EXERCISE REQUIREMENTS: Return the lines below word for word, starting with the line that contains "coordinates (98, 550)." and going on through the line that contains "The image size is (576, 1024).", and nothing else.

SOURCE DATA:
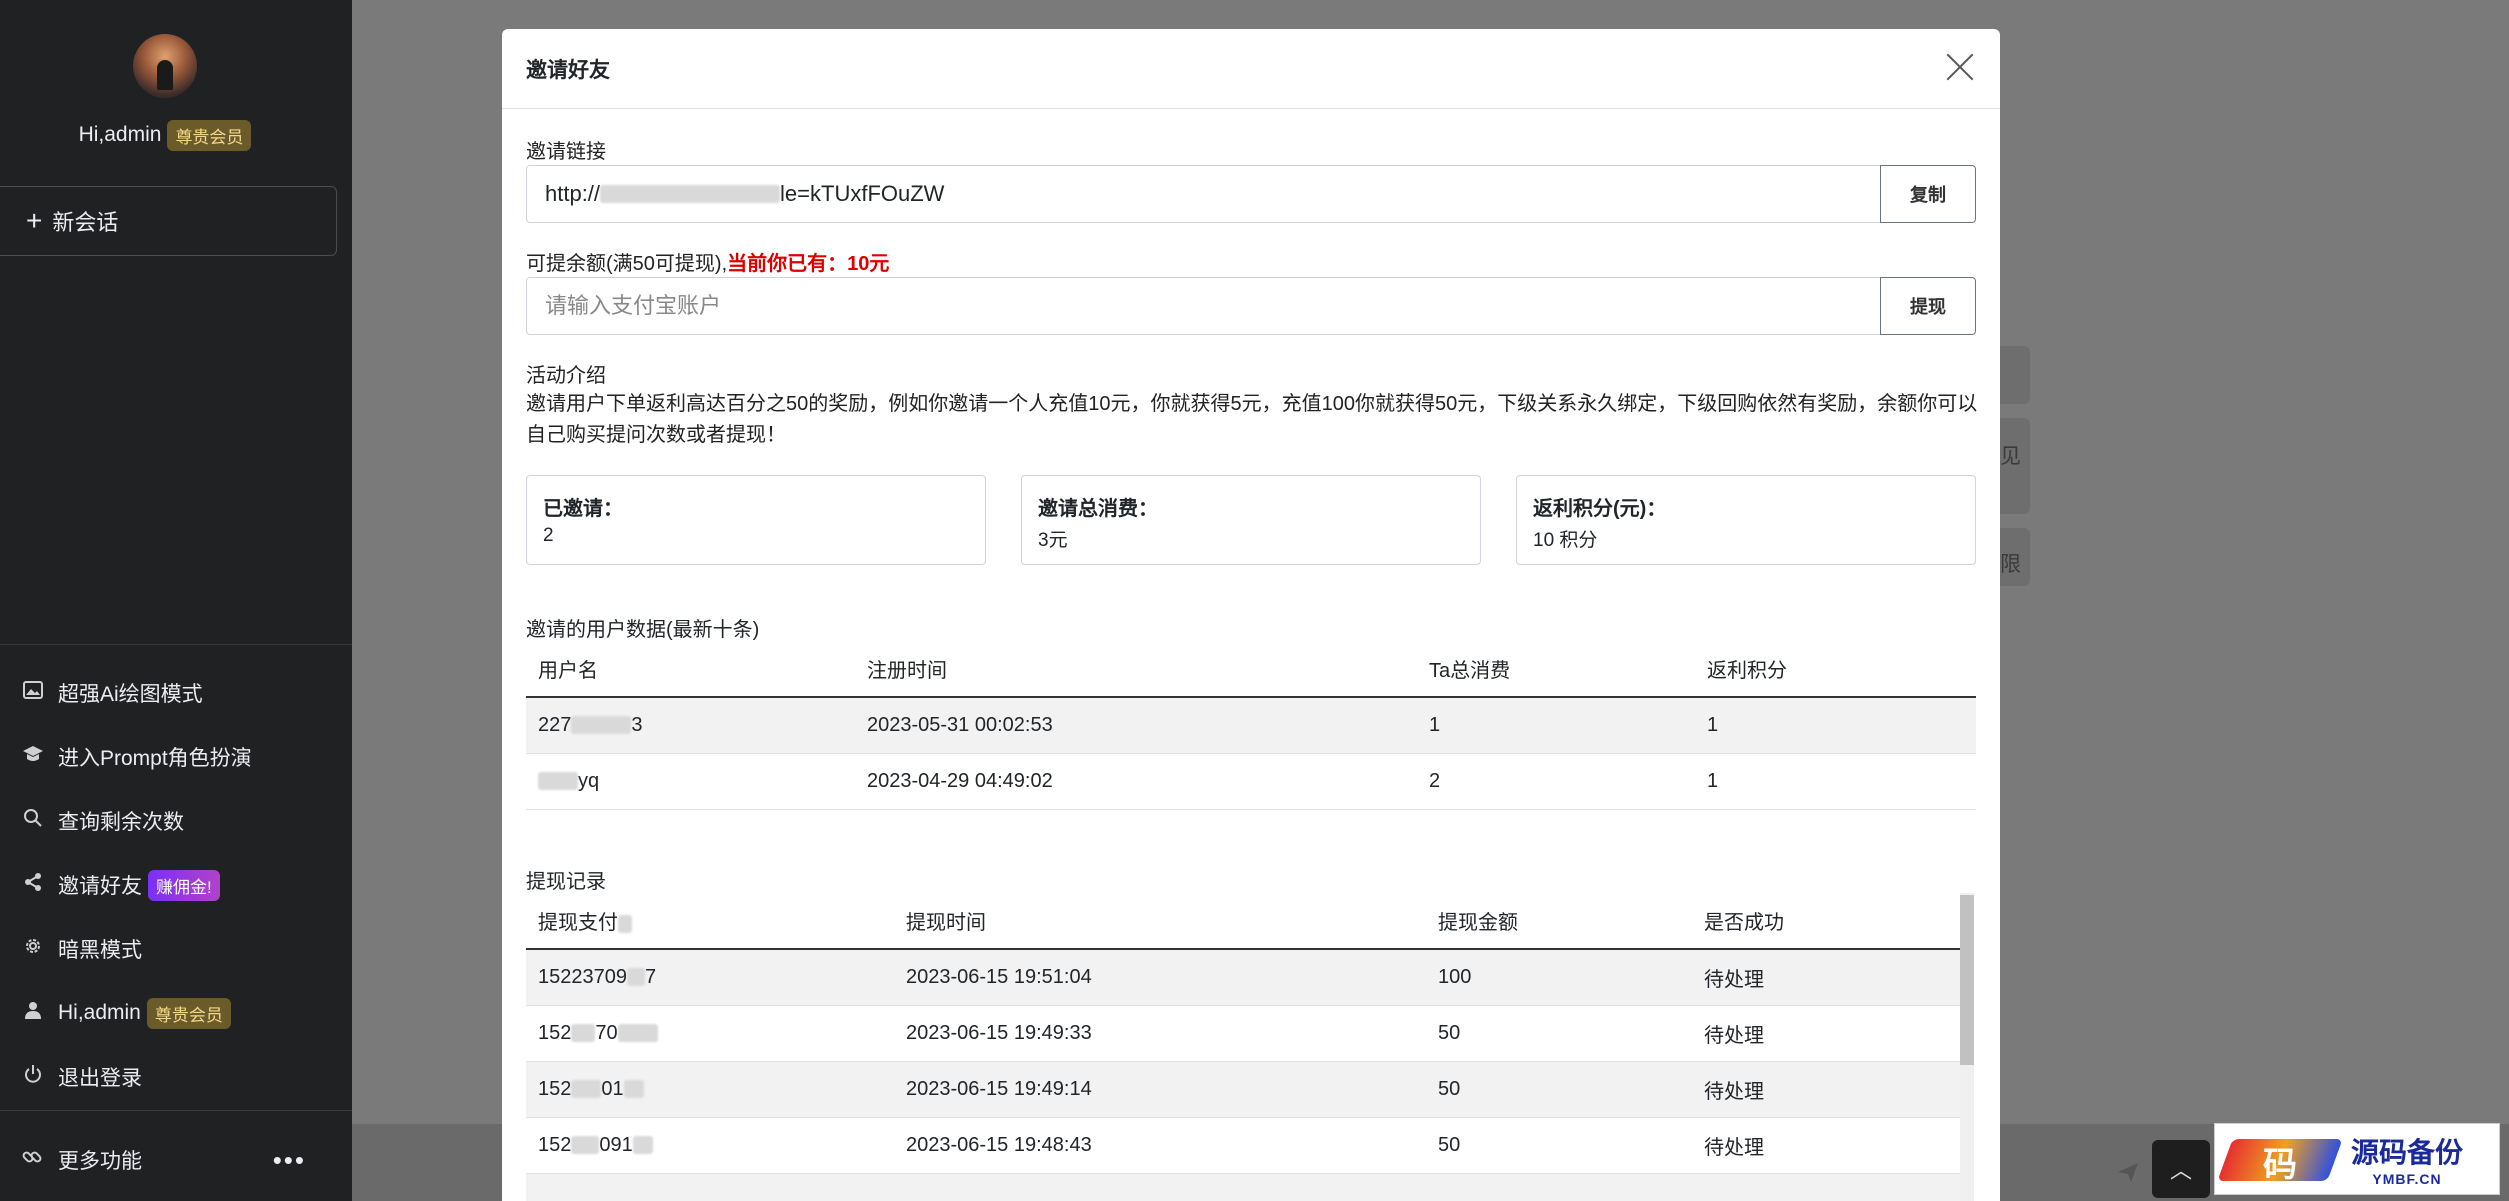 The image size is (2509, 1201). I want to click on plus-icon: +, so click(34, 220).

...

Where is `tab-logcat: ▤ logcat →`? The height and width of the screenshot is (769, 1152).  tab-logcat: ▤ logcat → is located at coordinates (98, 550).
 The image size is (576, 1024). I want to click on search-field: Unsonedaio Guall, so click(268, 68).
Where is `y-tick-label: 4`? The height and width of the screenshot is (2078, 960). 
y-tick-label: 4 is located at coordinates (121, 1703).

WRITTEN REPLY:
Where is `tab-logcat: ▤ logcat →`? The height and width of the screenshot is (769, 1152).  tab-logcat: ▤ logcat → is located at coordinates (98, 550).
 The image size is (576, 1024). I want to click on search-field: Unsonedaio Guall, so click(268, 68).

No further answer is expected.